> **WHAT YOU WILL DO**
**a.** Write out the part of the audit letter starting with "The management of" and going on through "use, or disposition.".
**b.** According to the audit letter, who is responsible for establishing and maintaining internal control at the fund?

> **PAGE EXCERPT**
The Board of Directors and Shareholders
Flaherty and Crumrine Preferred Income Opportunity Fund
Incorporated
In planning and performing our audits of the financial
statements of Flaherty and Crumrine Preferred Income
Opportunity Fund Incorporated, for the year ended November
30 2004, we considered its internal control, including
control activities for safeguarding securities, in order to
determine our auditing procedures for the purpose of
expressing our opinion on the financial statements and to
comply with the requirements of Form N-SAR, not to provide
assurance on internal control.
The management of Flaherty and Crumrine Preferred Income
Opportunity Fund Incorporated is responsible for
establishing and maintaining internal control.  In
fulfilling this responsibility, estimates and judgments by
management are required to assess the expected benefits and
related costs of controls.  Generally, controls that are
relevant to an audit pertain to the entity's objective of
preparing financial statements for external purposes that
are fairly presented in conformity with accounting
principles generally accepted in the United States of
America.  Those controls include the safeguarding of assets
against unauthorized acquisition, use, or disposition.
Because of inherent limitations in internal control, error
or fraud may occur and not be detected.  Also, projection
of any evaluation of internal control to future periods is
subject to the risk that it may become inadequate because
of changes in conditions or that the effectiveness of the
design and operation may deteriorate.

> **INFORMATION PROVIDED**
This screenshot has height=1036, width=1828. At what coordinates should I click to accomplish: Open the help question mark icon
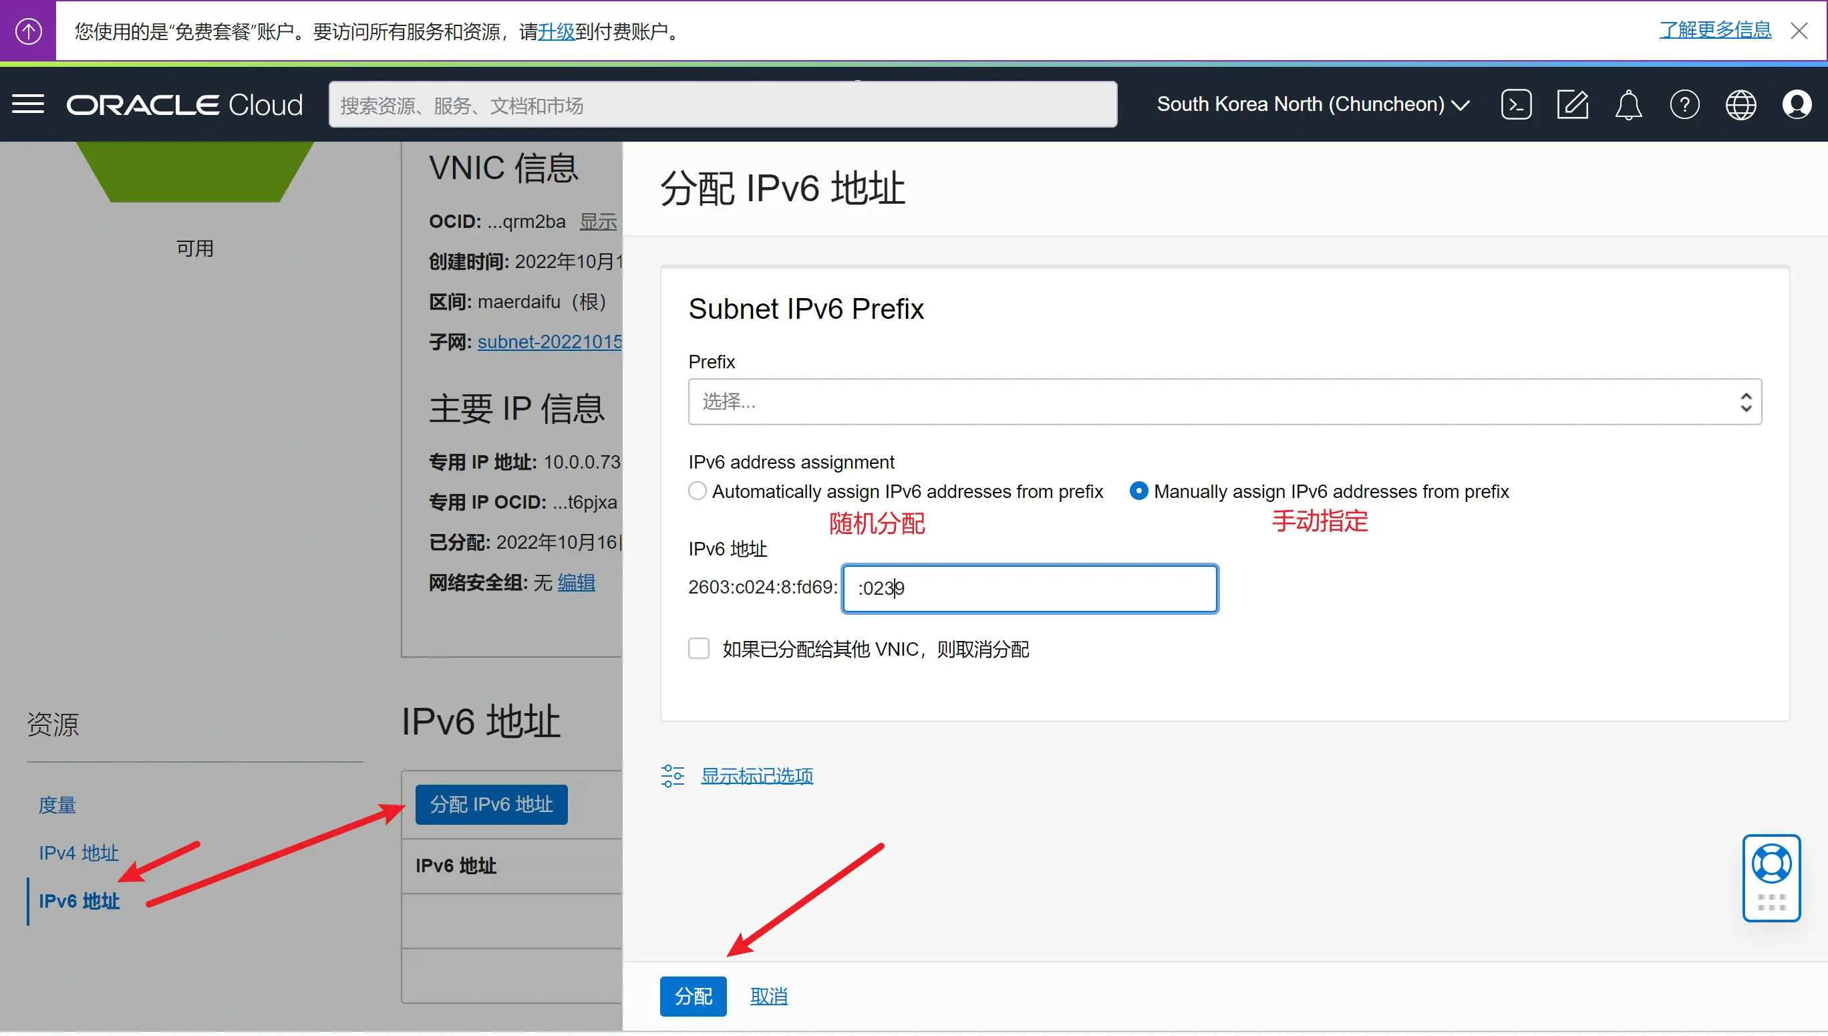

> **SOLUTION LIST**
**a.**
The management of Flaherty and Crumrine Preferred Income
Opportunity Fund Incorporated is responsible for
establishing and maintaining internal control.  In
fulfilling this responsibility, estimates and judgments by
management are required to assess the expected benefits and
related costs of controls.  Generally, controls that are
relevant to an audit pertain to the entity's objective of
preparing financial statements for external purposes that
are fairly presented in conformity with accounting
principles generally accepted in the United States of
America.  Those controls include the safeguarding of assets
against unauthorized acquisition, use, or disposition.

**b.** The management of Flaherty and Crumrine Preferred Income Opportunity Fund Incorporated.